= Goal of the exercise =
Each line from the first down to the one containing "[| ABC Noticia] (50, 322)" should be returned exactly as it appears below.
*** Opening of Information provided ***
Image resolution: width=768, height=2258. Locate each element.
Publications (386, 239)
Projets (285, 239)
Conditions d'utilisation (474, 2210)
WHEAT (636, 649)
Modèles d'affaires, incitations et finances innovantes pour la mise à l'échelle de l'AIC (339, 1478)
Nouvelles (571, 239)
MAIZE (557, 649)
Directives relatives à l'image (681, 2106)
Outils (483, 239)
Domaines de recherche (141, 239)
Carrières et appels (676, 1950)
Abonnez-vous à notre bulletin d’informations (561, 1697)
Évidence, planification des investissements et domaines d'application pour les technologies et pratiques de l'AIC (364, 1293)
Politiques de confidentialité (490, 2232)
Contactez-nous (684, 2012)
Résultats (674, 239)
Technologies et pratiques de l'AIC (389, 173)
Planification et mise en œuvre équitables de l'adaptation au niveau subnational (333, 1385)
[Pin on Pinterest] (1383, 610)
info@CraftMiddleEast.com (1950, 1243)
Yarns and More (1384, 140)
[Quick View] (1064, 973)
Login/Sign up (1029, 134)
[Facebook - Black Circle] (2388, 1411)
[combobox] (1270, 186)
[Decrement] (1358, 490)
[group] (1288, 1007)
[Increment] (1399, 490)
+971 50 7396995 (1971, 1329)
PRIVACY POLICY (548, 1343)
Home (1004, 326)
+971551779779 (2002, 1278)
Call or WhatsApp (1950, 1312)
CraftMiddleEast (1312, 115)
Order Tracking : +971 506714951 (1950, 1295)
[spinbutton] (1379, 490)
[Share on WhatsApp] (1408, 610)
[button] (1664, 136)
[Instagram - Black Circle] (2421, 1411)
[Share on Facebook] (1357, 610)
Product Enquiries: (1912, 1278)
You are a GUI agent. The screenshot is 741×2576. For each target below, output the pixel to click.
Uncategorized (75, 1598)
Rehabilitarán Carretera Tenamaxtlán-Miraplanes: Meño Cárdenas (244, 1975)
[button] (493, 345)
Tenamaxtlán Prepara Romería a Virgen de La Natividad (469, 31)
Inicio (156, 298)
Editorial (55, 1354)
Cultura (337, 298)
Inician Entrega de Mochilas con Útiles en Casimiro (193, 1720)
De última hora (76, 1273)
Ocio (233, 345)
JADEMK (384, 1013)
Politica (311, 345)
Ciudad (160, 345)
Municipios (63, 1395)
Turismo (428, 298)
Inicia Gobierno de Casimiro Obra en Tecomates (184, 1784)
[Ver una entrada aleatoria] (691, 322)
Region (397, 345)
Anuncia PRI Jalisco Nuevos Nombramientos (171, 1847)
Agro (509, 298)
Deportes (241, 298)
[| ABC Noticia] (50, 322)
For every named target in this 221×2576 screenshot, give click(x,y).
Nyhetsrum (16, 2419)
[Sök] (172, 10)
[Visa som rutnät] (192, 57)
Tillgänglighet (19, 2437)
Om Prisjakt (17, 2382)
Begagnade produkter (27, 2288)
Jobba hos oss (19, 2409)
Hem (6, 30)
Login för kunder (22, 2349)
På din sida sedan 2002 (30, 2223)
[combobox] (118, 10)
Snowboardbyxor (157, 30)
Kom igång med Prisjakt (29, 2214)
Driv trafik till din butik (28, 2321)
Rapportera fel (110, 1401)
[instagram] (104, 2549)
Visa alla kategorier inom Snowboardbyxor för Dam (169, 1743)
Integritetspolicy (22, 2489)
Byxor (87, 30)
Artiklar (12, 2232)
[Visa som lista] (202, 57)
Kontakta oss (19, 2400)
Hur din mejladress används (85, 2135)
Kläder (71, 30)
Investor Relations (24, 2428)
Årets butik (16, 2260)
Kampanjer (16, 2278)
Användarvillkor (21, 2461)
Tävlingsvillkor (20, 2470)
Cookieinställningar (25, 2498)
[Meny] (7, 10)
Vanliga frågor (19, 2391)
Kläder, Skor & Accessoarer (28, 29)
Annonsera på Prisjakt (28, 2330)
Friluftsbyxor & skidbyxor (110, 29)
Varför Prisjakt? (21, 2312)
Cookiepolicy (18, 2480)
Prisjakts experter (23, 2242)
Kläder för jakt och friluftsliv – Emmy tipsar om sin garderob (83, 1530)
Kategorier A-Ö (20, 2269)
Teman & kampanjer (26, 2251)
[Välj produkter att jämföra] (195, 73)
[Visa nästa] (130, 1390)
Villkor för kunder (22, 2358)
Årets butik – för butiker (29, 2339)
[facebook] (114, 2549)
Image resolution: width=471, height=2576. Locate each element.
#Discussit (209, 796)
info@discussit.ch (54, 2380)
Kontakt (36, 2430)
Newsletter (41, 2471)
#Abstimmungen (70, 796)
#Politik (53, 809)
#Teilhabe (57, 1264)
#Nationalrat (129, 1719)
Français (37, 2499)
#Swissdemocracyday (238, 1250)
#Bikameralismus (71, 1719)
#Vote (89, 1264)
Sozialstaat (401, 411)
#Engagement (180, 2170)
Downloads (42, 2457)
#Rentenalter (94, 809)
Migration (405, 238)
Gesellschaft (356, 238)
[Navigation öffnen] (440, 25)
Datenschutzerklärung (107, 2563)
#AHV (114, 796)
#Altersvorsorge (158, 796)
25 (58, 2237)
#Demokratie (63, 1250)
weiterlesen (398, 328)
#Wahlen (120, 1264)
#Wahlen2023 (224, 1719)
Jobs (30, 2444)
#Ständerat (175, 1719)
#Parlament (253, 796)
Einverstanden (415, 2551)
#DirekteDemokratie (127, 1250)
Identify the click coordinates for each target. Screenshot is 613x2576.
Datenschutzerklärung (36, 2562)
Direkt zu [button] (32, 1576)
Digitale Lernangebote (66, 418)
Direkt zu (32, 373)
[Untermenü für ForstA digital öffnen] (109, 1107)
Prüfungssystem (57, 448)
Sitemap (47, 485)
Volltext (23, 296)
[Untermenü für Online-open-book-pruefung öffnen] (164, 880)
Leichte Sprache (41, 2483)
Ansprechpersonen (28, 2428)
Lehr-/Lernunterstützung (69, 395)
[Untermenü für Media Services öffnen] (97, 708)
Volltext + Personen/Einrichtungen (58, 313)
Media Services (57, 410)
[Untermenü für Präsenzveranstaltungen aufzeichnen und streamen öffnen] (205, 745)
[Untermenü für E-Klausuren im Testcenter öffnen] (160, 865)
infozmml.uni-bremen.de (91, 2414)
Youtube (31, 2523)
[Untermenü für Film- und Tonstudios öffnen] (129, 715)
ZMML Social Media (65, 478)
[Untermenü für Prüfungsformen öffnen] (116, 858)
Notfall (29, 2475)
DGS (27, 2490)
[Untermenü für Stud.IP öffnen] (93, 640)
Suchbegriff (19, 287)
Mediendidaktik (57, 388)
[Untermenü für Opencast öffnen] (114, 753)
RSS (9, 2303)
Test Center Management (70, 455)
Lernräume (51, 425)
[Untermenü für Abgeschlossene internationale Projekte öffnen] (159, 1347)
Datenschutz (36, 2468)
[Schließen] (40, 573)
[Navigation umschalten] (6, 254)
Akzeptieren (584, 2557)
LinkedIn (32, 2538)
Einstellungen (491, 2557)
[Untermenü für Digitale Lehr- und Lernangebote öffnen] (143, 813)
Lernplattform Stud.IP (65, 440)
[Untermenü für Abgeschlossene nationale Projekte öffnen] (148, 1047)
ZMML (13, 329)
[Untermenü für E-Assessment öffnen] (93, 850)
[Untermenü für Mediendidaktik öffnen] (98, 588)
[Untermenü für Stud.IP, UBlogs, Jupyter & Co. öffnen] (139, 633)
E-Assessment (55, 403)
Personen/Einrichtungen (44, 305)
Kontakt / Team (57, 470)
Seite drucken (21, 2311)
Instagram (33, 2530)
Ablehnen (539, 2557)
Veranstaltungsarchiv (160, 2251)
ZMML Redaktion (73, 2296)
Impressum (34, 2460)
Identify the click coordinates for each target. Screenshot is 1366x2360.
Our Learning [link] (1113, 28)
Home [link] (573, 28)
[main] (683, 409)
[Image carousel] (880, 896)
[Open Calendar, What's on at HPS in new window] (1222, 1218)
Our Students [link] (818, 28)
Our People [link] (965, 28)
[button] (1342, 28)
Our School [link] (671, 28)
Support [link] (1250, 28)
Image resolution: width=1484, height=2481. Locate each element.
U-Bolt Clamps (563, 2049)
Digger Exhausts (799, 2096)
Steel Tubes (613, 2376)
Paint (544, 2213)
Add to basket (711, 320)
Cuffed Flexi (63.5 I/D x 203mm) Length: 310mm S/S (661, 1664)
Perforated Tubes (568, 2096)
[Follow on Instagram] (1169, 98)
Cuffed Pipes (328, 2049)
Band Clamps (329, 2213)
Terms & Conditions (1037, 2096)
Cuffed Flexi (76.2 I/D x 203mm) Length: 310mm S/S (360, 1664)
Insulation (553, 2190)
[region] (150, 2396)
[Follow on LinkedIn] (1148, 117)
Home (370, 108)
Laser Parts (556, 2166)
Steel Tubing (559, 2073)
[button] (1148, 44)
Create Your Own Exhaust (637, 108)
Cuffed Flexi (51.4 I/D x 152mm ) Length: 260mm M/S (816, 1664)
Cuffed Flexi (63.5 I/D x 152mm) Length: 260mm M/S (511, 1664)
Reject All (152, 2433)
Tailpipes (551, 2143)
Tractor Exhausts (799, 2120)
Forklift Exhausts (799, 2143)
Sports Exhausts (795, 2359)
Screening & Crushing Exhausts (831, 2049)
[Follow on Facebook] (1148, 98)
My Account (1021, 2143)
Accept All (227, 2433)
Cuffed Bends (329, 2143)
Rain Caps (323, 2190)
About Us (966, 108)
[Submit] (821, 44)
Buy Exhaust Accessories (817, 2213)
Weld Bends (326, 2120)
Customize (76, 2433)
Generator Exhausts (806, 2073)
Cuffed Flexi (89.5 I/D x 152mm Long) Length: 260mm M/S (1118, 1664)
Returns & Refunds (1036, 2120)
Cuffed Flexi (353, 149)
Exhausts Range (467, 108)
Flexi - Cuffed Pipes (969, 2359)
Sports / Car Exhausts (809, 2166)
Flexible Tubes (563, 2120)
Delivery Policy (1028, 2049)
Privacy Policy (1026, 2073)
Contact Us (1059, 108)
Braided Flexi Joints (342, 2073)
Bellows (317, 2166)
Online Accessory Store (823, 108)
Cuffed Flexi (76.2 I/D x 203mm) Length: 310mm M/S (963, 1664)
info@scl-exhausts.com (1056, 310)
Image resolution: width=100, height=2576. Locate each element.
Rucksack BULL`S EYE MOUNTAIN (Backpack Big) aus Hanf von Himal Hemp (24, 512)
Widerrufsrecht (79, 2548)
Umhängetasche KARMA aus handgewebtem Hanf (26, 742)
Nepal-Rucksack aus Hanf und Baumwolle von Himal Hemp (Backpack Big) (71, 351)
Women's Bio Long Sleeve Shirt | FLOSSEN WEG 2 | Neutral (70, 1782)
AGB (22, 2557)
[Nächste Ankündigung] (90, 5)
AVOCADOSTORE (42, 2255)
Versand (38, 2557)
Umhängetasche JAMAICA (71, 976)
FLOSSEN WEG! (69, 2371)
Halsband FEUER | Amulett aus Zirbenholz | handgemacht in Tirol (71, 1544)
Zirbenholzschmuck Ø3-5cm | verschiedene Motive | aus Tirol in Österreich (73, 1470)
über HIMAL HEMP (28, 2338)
*** Close of Information provided ***
= Answer for this exercise =
Image resolution: width=768, height=2258. Locate each element.
Publications (386, 239)
Projets (285, 239)
Conditions d'utilisation (474, 2210)
WHEAT (636, 649)
Modèles d'affaires, incitations et finances innovantes pour la mise à l'échelle de l'AIC (339, 1478)
Nouvelles (571, 239)
MAIZE (557, 649)
Directives relatives à l'image (681, 2106)
Outils (483, 239)
Domaines de recherche (141, 239)
Carrières et appels (676, 1950)
Abonnez-vous à notre bulletin d’informations (561, 1697)
Évidence, planification des investissements et domaines d'application pour les technologies et pratiques de l'AIC (364, 1293)
Politiques de confidentialité (490, 2232)
Contactez-nous (684, 2012)
Résultats (674, 239)
Technologies et pratiques de l'AIC (389, 173)
Planification et mise en œuvre équitables de l'adaptation au niveau subnational (333, 1385)
[Pin on Pinterest] (1383, 610)
info@CraftMiddleEast.com (1950, 1243)
Yarns and More (1384, 140)
[Quick View] (1064, 973)
Login/Sign up (1029, 134)
[Facebook - Black Circle] (2388, 1411)
[combobox] (1270, 186)
[Decrement] (1358, 490)
[group] (1288, 1007)
[Increment] (1399, 490)
+971 50 7396995 (1971, 1329)
PRIVACY POLICY (548, 1343)
Home (1004, 326)
+971551779779 (2002, 1278)
Call or WhatsApp (1950, 1312)
CraftMiddleEast (1312, 115)
Order Tracking : +971 506714951 (1950, 1295)
[spinbutton] (1379, 490)
[Share on WhatsApp] (1408, 610)
[button] (1664, 136)
[Instagram - Black Circle] (2421, 1411)
[Share on Facebook] (1357, 610)
Product Enquiries: (1912, 1278)
You are a GUI agent. The screenshot is 741×2576. For each target below, output the pixel to click.
Uncategorized (75, 1598)
Rehabilitarán Carretera Tenamaxtlán-Miraplanes: Meño Cárdenas (244, 1975)
[button] (493, 345)
Tenamaxtlán Prepara Romería a Virgen de La Natividad (469, 31)
Inicio (156, 298)
Editorial (55, 1354)
Cultura (337, 298)
Inician Entrega de Mochilas con Útiles en Casimiro (193, 1720)
De última hora (76, 1273)
Ocio (233, 345)
JADEMK (384, 1013)
Politica (311, 345)
Ciudad (160, 345)
Municipios (63, 1395)
Turismo (428, 298)
Inicia Gobierno de Casimiro Obra en Tecomates (184, 1784)
[Ver una entrada aleatoria] (691, 322)
Region (397, 345)
Anuncia PRI Jalisco Nuevos Nombramientos (171, 1847)
Agro (509, 298)
Deportes (241, 298)
[| ABC Noticia] (50, 322)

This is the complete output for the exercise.